Il me semble que même Tomac a été dupé. La discussion avec Veștea, si j'ai bien compris, a eu lieu mercredi, alors que Tomac présentait encore son gouvernement à la télévision samedi.
- Le président Nicușor Dan tient une discussion informelle avec Adrian Veștea
- Tard samedi soir, Veștea accepte la nomination, selon ses déclarations
- Dimanche matin, le président annonce Veștea comme Premier ministre désigné
- Début de la réunion de direction du PNL ; adoption de la résolution contre un gouvernement PSD (39-10-5)
D'anciens dirigeants dénoncent une trahison
L'ancien Premier ministre Ludovic Orban a qualifié Adrian Veștea de « Iuda » (Judas), affirmant catégoriquement que le candidat « est un Premier ministre soutenu par le PSD, et en aucun cas par le PNL ». Ludovic Orban, lui-même ancien président du PNL, a déclaré que le président Nicușor Dan avait « rompu les règles de la démocratie » en nommant un membre du PNL sans l'approbation du parti. Traian Băsescu, tout en reconnaissant que la nomination est constitutionnelle, a remis en question la « coopération loyale » entre les institutions. Le haut responsable libéral Vasile Blaga a averti que ceux qui soutiennent Adrian Veștea s'excluraient de fait selon les statuts du parti et a appelé à un congrès urgent.

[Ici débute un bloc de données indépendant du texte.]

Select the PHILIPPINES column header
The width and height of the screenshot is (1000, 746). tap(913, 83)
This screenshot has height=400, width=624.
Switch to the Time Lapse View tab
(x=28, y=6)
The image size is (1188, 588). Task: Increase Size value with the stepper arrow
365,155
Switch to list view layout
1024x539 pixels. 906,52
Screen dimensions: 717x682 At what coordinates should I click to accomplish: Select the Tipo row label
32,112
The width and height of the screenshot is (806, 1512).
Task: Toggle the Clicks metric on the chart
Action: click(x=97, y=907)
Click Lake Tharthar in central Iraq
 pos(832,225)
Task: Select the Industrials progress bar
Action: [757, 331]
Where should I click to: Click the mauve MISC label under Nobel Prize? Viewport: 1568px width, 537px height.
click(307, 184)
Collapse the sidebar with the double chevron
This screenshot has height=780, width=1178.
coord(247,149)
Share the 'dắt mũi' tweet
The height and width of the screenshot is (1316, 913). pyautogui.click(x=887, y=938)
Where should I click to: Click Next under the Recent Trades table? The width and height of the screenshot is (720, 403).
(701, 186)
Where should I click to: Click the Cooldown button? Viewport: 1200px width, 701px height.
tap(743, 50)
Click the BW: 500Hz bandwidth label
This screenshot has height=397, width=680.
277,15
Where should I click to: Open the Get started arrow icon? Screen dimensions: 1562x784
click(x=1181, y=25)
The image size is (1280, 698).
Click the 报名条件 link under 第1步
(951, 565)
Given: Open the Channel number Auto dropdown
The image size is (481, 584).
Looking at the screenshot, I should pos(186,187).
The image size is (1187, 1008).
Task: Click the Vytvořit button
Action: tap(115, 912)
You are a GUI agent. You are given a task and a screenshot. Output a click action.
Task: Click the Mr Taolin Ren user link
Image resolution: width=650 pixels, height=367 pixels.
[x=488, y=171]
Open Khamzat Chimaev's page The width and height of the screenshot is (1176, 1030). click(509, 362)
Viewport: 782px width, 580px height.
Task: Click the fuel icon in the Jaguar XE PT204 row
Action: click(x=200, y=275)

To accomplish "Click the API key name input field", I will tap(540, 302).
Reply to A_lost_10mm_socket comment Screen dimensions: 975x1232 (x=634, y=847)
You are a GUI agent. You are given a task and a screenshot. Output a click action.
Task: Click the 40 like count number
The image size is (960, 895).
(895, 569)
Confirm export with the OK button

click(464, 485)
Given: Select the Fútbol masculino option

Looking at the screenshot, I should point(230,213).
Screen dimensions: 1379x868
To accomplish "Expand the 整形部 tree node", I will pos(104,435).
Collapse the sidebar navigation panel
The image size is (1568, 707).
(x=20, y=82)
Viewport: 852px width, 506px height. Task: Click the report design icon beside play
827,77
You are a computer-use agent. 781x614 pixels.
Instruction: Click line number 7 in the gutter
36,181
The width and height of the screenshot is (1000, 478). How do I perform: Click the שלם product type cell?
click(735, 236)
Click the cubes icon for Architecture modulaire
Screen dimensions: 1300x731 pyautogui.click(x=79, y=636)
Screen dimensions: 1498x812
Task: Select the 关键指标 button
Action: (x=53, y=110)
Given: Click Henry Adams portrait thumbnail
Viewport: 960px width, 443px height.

Veștea est un Premier ministre soutenu par le PSD, en aucun cas avec le soutien du PNL.
L'USR refuse son soutien, Veștea dénonce une campagne de désinformation
Le président de l'USR, Dominic Fritz, a déclaré avoir appris la nomination sur les réseaux sociaux alors qu'il préparait sa fille pour une fête d'anniversaire. Dominic Fritz a rejeté la suggestion d'Adrian Veștea selon laquelle le refus de l'USR de rejoindre un gouvernement avec le PSD serait une question d'orgueil, qualifiant cela d'« hygiène politique élémentaire ». De son côté, Adrian Veștea a affirmé dans la nuit qu'une campagne de désinformation coordonnée utilisant des fermes à trolls l'avait pris pour cible, lui et ses partisans, et a insisté sur le fait que la Roumanie ne pouvait se permettre une période d'incertitude gouvernementale prolongée. Il a appelé à la confiance, soulignant son bilan en tant que ministre du Développement, période durant laquelle il a visité chaque comté.
J'observe avec un certain amusement que le grand héros, avant même d'être Premier ministre, essaie déjà de rejeter la faute sur quelqu'un d'autre.